L'ambition est, d'emblée, d'augmenter très fortement la fréquence des trains sur le territoire où chaque jour, 125 TER assurent 45.000 voyages entre les 131 gares ligériennes. Soit 17 millions de voyages par an comptabilisés sur le réseau TER (Aleop) où le service s'est dégradé laissant apparaitre de véritables carences. (Crédits : Reuters)

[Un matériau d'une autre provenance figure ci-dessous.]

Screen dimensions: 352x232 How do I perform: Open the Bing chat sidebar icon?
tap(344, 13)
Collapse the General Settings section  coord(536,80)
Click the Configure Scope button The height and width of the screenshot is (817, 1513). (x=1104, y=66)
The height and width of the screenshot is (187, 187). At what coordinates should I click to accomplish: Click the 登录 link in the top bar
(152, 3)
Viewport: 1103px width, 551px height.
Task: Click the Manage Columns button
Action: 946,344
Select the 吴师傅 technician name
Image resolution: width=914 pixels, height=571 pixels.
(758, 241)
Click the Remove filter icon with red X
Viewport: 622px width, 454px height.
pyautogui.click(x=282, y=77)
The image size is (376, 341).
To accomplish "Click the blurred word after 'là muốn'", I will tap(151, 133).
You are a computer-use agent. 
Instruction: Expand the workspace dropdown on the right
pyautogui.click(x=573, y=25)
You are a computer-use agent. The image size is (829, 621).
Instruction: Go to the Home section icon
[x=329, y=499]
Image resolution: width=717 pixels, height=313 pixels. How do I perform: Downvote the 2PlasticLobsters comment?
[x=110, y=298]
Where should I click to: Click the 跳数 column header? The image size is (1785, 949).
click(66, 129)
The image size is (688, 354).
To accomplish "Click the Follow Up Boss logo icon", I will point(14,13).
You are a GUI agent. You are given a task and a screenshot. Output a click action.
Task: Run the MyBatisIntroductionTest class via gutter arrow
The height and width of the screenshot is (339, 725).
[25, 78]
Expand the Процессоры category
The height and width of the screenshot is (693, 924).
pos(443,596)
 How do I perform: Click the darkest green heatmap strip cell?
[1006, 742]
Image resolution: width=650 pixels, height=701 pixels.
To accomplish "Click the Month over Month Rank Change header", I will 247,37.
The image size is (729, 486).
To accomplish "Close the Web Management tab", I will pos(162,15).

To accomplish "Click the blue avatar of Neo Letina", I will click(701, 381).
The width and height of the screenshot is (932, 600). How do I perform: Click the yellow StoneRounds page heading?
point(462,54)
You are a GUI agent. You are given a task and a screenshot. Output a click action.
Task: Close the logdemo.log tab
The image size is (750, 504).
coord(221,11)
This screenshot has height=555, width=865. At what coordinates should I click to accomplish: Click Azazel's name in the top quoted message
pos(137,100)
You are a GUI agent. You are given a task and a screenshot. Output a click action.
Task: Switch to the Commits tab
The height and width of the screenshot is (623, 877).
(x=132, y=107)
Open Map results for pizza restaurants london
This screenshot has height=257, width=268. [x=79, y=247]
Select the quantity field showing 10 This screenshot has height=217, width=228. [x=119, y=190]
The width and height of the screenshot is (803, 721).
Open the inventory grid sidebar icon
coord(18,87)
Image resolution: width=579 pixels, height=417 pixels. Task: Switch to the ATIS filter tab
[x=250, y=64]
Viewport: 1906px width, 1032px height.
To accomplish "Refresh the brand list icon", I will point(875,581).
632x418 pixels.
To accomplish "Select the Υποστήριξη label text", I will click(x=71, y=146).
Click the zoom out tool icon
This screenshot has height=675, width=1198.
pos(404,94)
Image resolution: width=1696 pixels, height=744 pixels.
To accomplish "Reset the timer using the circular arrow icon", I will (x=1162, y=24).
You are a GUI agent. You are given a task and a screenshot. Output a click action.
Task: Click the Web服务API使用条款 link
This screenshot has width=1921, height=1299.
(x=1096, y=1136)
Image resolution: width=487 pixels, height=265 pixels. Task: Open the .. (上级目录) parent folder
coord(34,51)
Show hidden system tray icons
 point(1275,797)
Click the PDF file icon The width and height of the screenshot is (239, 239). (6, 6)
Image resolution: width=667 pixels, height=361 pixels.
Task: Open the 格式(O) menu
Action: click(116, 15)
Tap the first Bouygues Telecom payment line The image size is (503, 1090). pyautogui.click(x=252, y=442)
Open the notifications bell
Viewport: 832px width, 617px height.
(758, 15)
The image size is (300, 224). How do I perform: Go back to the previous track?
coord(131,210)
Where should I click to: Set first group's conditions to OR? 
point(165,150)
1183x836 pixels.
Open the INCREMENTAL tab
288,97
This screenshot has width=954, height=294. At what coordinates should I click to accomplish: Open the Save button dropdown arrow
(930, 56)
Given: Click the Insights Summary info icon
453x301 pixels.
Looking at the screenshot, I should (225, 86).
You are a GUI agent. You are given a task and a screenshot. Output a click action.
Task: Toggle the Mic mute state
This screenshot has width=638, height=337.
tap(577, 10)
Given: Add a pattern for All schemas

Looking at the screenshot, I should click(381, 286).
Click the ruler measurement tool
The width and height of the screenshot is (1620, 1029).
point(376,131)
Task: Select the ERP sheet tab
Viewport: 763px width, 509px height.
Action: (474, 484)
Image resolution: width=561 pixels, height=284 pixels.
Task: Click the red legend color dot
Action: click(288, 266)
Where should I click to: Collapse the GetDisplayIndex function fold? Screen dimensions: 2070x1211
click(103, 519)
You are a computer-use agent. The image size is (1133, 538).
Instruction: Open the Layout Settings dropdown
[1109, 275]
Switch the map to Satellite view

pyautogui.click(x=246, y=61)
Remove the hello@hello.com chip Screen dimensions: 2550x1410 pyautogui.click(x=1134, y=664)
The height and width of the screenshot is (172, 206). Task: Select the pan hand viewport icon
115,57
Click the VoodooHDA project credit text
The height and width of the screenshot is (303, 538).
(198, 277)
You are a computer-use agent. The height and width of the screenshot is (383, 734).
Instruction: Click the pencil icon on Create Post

« Pour moi, c'est non ! », prévient le candidat socialiste Guillaume Garot, député de Mayenne, qui revendique d'avoir été le seul parlementaire à s'être opposé, en 2018, à l'adoption de la loi permettant l'ouverture à la concurrence des lignes TER à l'horizon 2023. « Ce qui me permet de dire aujourd'hui, que si nous sommes élus, nous stopperons le processus », affirme-t-il, droit dans ses bottes. Face à lui, entre autres, François de Rugy, candidat LREM, ex-ministre de l'Écologie et donc des transports, ex-président de l'Assemblée nationale qui se targue d'avoir été de ceux qui ont promu la loi sur la réforme du système ferroviaire, notamment l'ouverture à la concurrence des TER. Ambiance. S'il a lieu, car le sujet est, malgré tout, peu visible dans la campagne, le débat pourrait être animé.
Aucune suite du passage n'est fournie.